**Task details**: Exact reproduction required: the lines below from the line with "Open the user avatar profile picture" to the line with "Click Remoto badge", both ends included, and no others.

**Record set**:
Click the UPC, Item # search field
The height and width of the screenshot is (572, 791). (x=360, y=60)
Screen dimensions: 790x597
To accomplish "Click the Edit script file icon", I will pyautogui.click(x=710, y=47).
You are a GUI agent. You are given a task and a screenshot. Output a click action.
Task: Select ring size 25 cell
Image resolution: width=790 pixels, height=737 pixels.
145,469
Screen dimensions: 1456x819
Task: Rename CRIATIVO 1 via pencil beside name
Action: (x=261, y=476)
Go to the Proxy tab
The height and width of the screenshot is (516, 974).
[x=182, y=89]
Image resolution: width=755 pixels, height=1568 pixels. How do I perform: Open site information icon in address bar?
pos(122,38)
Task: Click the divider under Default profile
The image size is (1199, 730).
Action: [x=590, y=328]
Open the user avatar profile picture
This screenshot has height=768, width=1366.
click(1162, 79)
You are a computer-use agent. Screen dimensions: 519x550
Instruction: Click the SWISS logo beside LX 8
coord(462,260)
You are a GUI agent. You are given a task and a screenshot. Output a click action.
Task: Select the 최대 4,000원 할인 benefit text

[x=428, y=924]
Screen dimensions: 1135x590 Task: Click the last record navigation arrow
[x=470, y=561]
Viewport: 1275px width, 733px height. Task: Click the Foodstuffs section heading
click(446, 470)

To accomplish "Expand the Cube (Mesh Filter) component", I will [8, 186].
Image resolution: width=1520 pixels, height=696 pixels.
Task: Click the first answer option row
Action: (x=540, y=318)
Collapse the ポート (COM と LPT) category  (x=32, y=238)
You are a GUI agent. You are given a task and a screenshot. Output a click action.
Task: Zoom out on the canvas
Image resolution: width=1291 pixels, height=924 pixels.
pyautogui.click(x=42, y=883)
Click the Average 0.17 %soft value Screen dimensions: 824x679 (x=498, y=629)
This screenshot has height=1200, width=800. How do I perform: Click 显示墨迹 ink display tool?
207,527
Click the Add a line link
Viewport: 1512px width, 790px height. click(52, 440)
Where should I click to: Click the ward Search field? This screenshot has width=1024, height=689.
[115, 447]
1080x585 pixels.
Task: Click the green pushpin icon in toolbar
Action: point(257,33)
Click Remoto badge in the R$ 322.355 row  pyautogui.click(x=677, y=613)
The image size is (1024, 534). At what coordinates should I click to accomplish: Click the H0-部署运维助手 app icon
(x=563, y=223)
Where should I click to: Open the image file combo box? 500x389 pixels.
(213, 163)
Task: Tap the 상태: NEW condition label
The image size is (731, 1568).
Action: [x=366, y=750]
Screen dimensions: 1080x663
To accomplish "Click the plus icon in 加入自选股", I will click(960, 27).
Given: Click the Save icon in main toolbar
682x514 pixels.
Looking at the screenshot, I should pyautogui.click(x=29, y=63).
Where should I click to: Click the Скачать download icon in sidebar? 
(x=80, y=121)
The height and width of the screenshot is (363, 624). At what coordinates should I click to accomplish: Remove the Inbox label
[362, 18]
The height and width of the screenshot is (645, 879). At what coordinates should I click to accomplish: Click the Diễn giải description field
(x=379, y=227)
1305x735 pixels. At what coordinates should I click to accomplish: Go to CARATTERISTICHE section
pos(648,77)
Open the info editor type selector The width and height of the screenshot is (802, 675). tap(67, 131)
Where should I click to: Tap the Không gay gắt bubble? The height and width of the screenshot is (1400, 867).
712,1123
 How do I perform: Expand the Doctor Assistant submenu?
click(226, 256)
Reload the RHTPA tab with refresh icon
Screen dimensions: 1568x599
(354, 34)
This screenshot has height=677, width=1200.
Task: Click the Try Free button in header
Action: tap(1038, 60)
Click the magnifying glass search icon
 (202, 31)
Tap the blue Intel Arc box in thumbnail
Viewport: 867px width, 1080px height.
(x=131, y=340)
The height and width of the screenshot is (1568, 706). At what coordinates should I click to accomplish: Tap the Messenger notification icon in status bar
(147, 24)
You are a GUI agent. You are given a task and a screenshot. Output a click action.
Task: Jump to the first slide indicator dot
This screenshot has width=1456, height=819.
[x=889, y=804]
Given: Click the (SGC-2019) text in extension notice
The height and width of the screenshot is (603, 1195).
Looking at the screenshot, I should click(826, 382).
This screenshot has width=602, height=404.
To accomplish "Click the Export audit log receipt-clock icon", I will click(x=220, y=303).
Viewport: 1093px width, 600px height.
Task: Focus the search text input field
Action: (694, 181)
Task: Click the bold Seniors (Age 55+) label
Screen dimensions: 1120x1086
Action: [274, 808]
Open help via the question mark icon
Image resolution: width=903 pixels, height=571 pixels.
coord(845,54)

**Answer to this task**:
Open the user avatar profile picture
This screenshot has height=768, width=1366.
click(1162, 79)
You are a computer-use agent. Screen dimensions: 519x550
Instruction: Click the SWISS logo beside LX 8
coord(462,260)
You are a GUI agent. You are given a task and a screenshot. Output a click action.
Task: Select the 최대 4,000원 할인 benefit text

[x=428, y=924]
Screen dimensions: 1135x590 Task: Click the last record navigation arrow
[x=470, y=561]
Viewport: 1275px width, 733px height. Task: Click the Foodstuffs section heading
click(446, 470)

To accomplish "Expand the Cube (Mesh Filter) component", I will [8, 186].
Image resolution: width=1520 pixels, height=696 pixels.
Task: Click the first answer option row
Action: (x=540, y=318)
Collapse the ポート (COM と LPT) category  (x=32, y=238)
You are a GUI agent. You are given a task and a screenshot. Output a click action.
Task: Zoom out on the canvas
Image resolution: width=1291 pixels, height=924 pixels.
pyautogui.click(x=42, y=883)
Click the Average 0.17 %soft value Screen dimensions: 824x679 (x=498, y=629)
This screenshot has height=1200, width=800. How do I perform: Click 显示墨迹 ink display tool?
207,527
Click the Add a line link
Viewport: 1512px width, 790px height. click(52, 440)
Where should I click to: Click the ward Search field? This screenshot has width=1024, height=689.
[115, 447]
1080x585 pixels.
Task: Click the green pushpin icon in toolbar
Action: point(257,33)
Click Remoto badge in the R$ 322.355 row  pyautogui.click(x=677, y=613)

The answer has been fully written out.